> [WHAT THE TASK ASKS] Please quote the Nab Tower dive account below in full, word for word.

> [TEXT EXTRACT]
□ □ □ □ □
CAMPING AND GETTING UP BEFORE 6AM ARE TWO THINGS I DONT DO ANY MORE. So I felt confused to be listening to the 5am news as I pulled out of my drive with a tent in the back of the van along with my dive kit. This trip was just starting and already I had broken two of my own rules!
I had, however, chosen wisely to leave so early. Two others who were supposed to be on the boat never made the first dive. They left an hour after me and were held in the vice-like grip of the M25.

the one and only
Our boat left just as most people were getting to work. We headed for one of the rarer sites on the West Sussex coast, Nab Tower.
You can just see it from the shore at Bracklesham, jutting out on the horizon like a branchless tree in a desert. The structure was clearly big and as lonely as Wordsworths cloud, and this breathed some life into my enthusiasm.
It takes around 20 minutes in Wittering Divers RIB to reach the tower, which was originally intended to form part of Britains submarine defences in World War One.
While the Germans and Austrians quickly realised the potential of submarine warfare, Britains Admiralty was a little slow on the uptake. But as ships started to disappear, it became obvious to Winston Churchill, then First Sea Lord, that something had to be done.
□ □ □ □ □
> [PROVIDED DATA]
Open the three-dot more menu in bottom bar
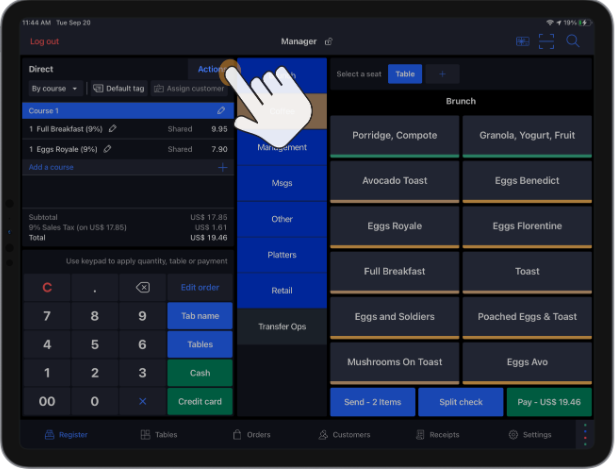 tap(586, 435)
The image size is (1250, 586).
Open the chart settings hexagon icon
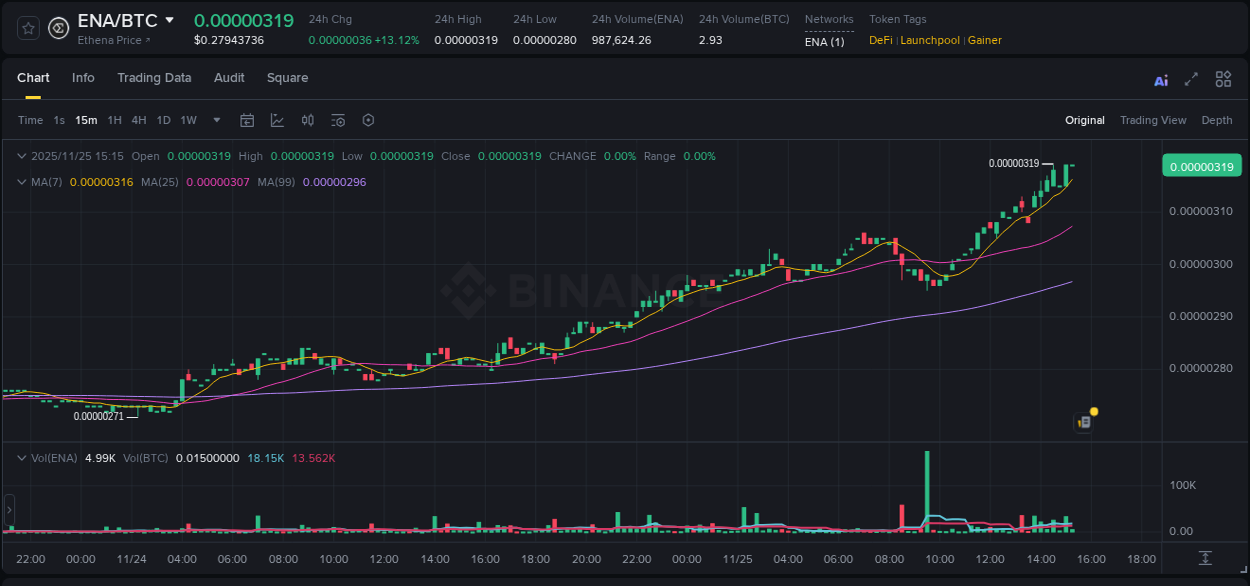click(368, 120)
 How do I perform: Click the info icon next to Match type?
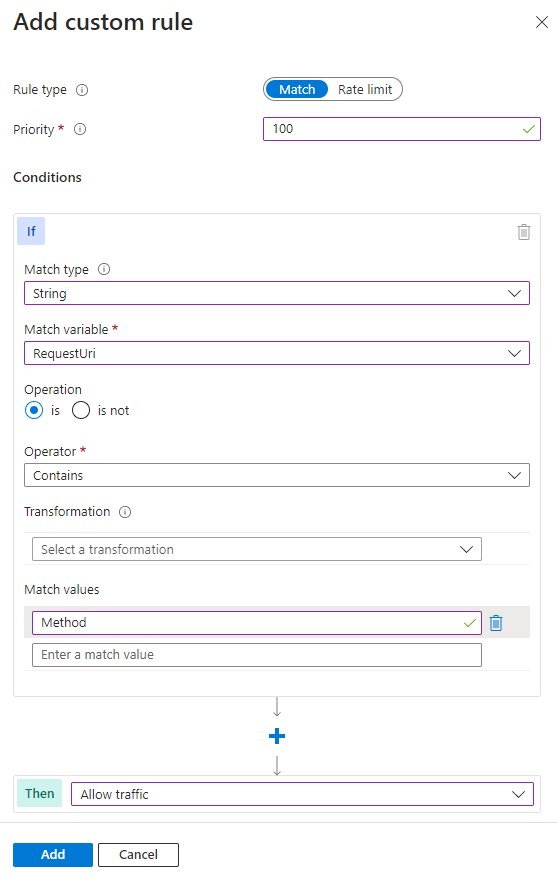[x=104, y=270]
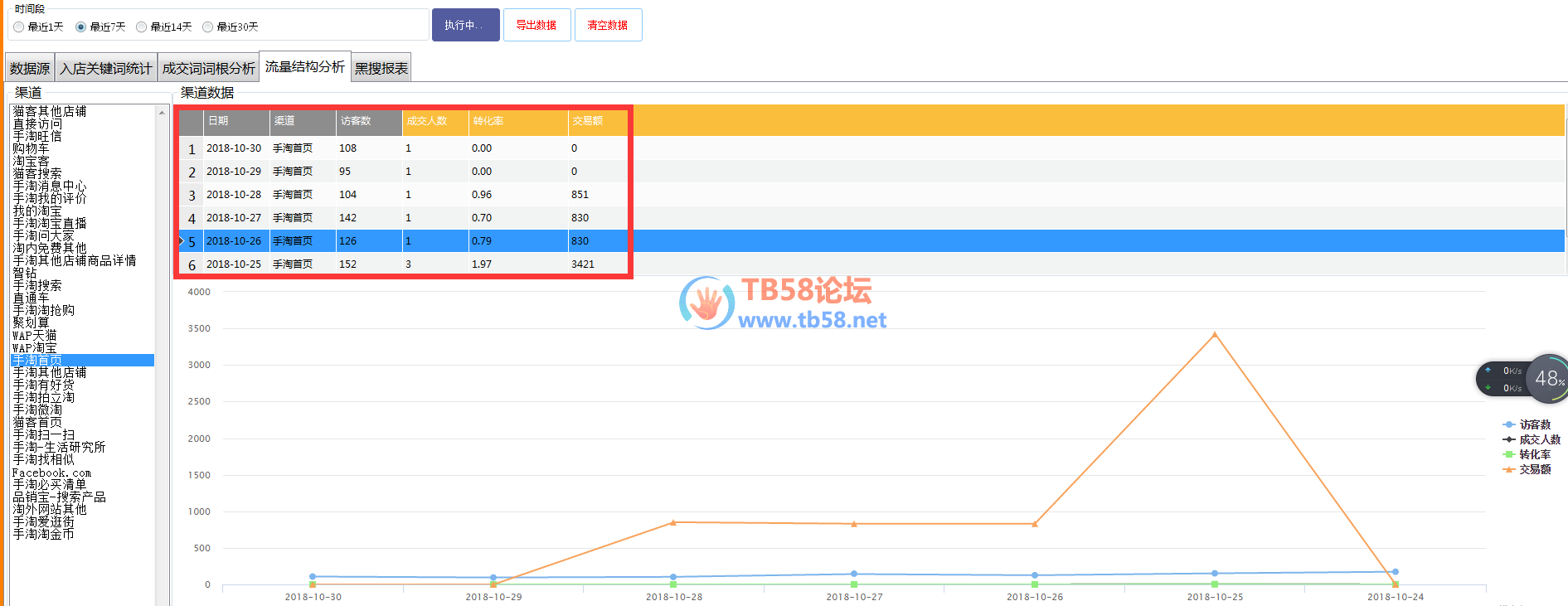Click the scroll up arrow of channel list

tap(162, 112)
□ □ □ □ □
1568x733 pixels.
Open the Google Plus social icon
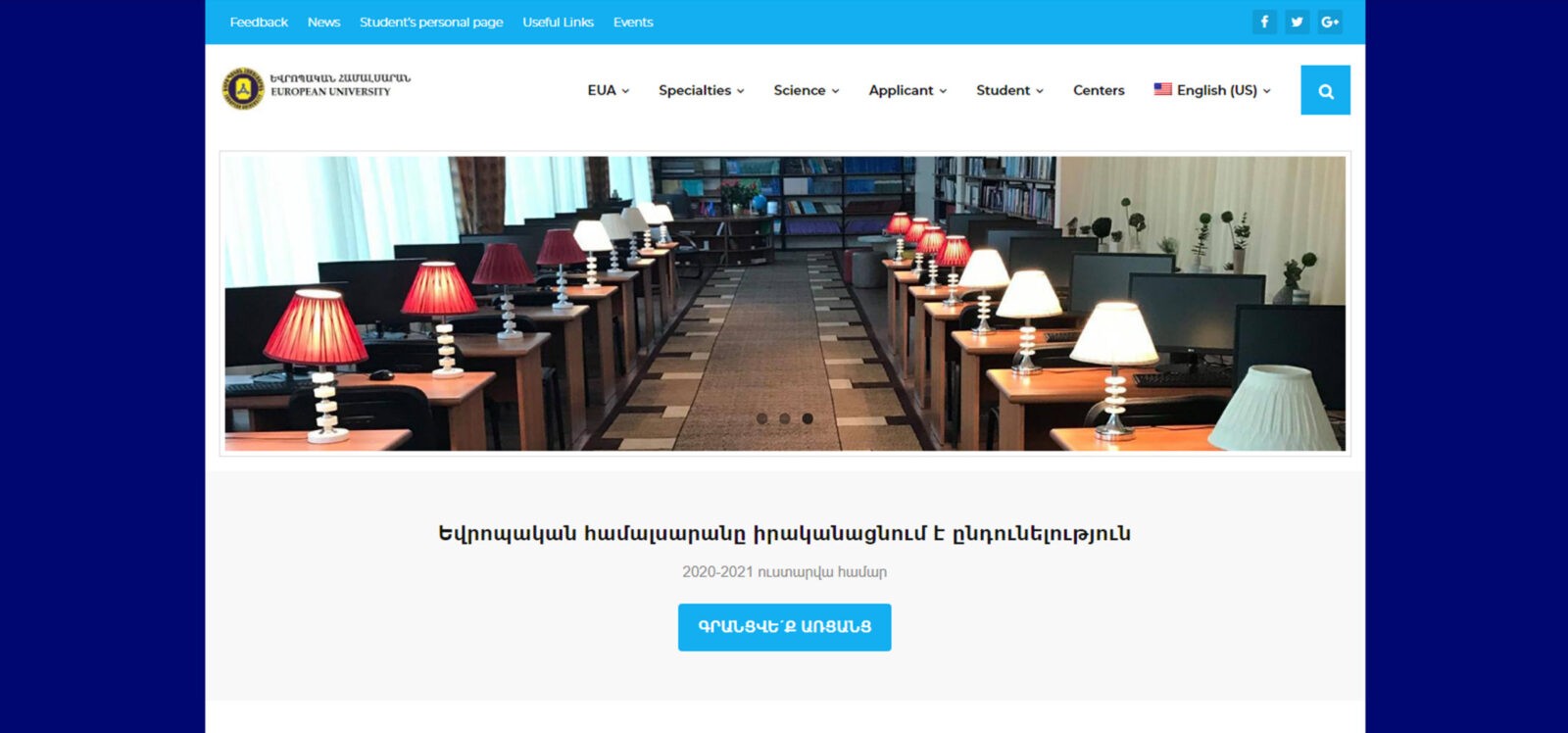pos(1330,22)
□ □ □ □ □
> [SOLUTION]
CAMPING AND GETTING UP BEFORE 6AM ARE TWO THINGS I DONT DO ANY MORE. So I felt confused to be listening to the 5am news as I pulled out of my drive with a tent in the back of the van along with my dive kit. This trip was just starting and already I had broken two of my own rules!
I had, however, chosen wisely to leave so early. Two others who were supposed to be on the boat never made the first dive. They left an hour after me and were held in the vice-like grip of the M25.

the one and only
Our boat left just as most people were getting to work. We headed for one of the rarer sites on the West Sussex coast, Nab Tower.
You can just see it from the shore at Bracklesham, jutting out on the horizon like a branchless tree in a desert. The structure was clearly big and as lonely as Wordsworths cloud, and this breathed some life into my enthusiasm.
It takes around 20 minutes in Wittering Divers RIB to reach the tower, which was originally intended to form part of Britains submarine defences in World War One.
While the Germans and Austrians quickly realised the potential of submarine warfare, Britains Admiralty was a little slow on the uptake. But as ships started to disappear, it became obvious to Winston Churchill, then First Sea Lord, that something had to be done.